Welcome to the forum! I think Hawaii should be a fine climate for them. It is not too damp (you would not want to keep a Sulcata out in the rain; you should provide shelters), and should be great if you have any still growing so they have nice smooth growth. I would only worry about damp and cold--damp and warm is good. What are the temperatures high/low day/night range in the part of Hawaii you are looking at? You may not even need any heat in their hide areas. What part of the world are you moving from? Can you provide a large yard (property in Hawaii can be expensive so I've heard)? Many people use sheds or dogloos to provide shelter in their yards. They love mudholes too. Great advice from Danny. Hope things work out well for you. Hope to see you around the forum more. I don't live in Hawaii nor do I have a Sulcata so I'm only able to give some general advice, so hopefully someone in Hawaii will be along soon. Best wishes.


----------



## Kadaan (Jan 4, 2010)

What part of Hawaii are you moving to? Some areas may not be the best place for sulcatas (like in Hilo, rains almost every day there and the ground is ALWAYS wet) but many areas are perfect (humid but very little rainfall.) Temperatures vary a lot as well; my parents still live in Kula on Maui and it can drop into the 40's at night there.

Land is expensive, but most homes have decent sized yards unless you live in an apartment.

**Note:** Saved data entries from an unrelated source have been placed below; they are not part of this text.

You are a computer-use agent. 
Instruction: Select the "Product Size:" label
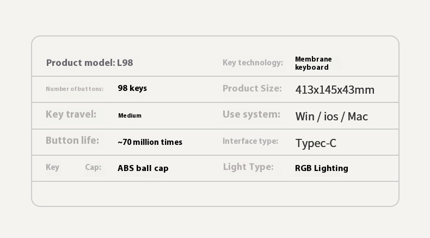(x=252, y=88)
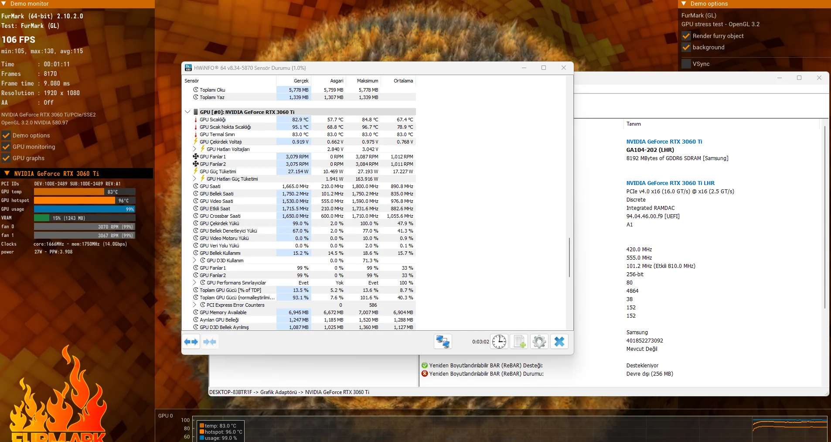Click the HWiNFO title bar app icon
The height and width of the screenshot is (442, 831).
188,68
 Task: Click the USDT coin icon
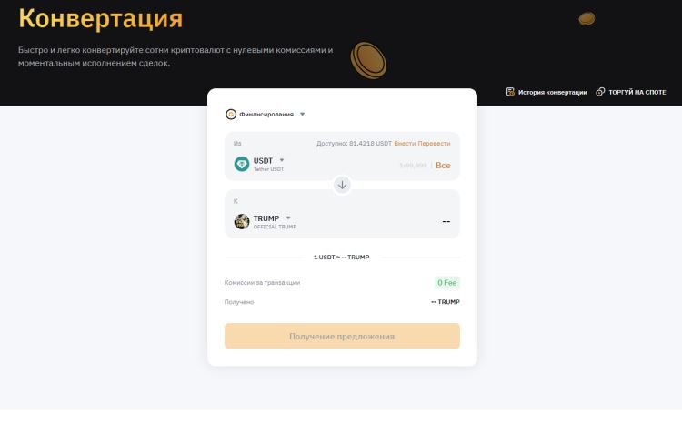[x=242, y=164]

Get started on the permit asap!


----------



## hampstr (Jan 7, 2010)

Thanks for the great suggestions. I'm going to Kauai where rain is frequent but not constant. And I've already got my permits so all I'll need before leaving is a health report from a vet. They're not even subject to quarantine! I'm hoping the guys will be happy as clams in their new home.
hamp


----------



## tortoisenerd (Jan 7, 2010)

Sounds great. Hope you keep us informed! Best wishes.


----------



## elegans (Jan 17, 2010)

I have sent Redfoots, Hermanns, SriLankan Stars and Sulcattas to Hawaii with no problems. All of them are thriving and doing quite nicely. They are on a couple of different Islands with different keepers and no problems from anyone. Best wishes Douglas


----------



## Bryan (Jan 18, 2010)

hampstr said:


> Thanks for the great suggestions. I'm going to Kauai where rain is frequent but not constant. And I've already got my permits so all I'll need before leaving is a health report from a vet. They're not even subject to quarantine! I'm hoping the guys will be happy as clams in their new home.
> hamp


Do you have the shipping lined up?


----------



## -EJ (Jan 19, 2010)

If memory serves me right the south side of the island is quite dry and the north side usually gets daily rains in season but the rains are usually in the afternoon.



hampstr said:


> Thanks for the great suggestions. I'm going to Kauai where rain is frequent but not constant. And I've already got my permits so all I'll need before leaving is a health report from a vet. They're not even subject to quarantine! I'm hoping the guys will be happy as clams in their new home.
> hamp


----------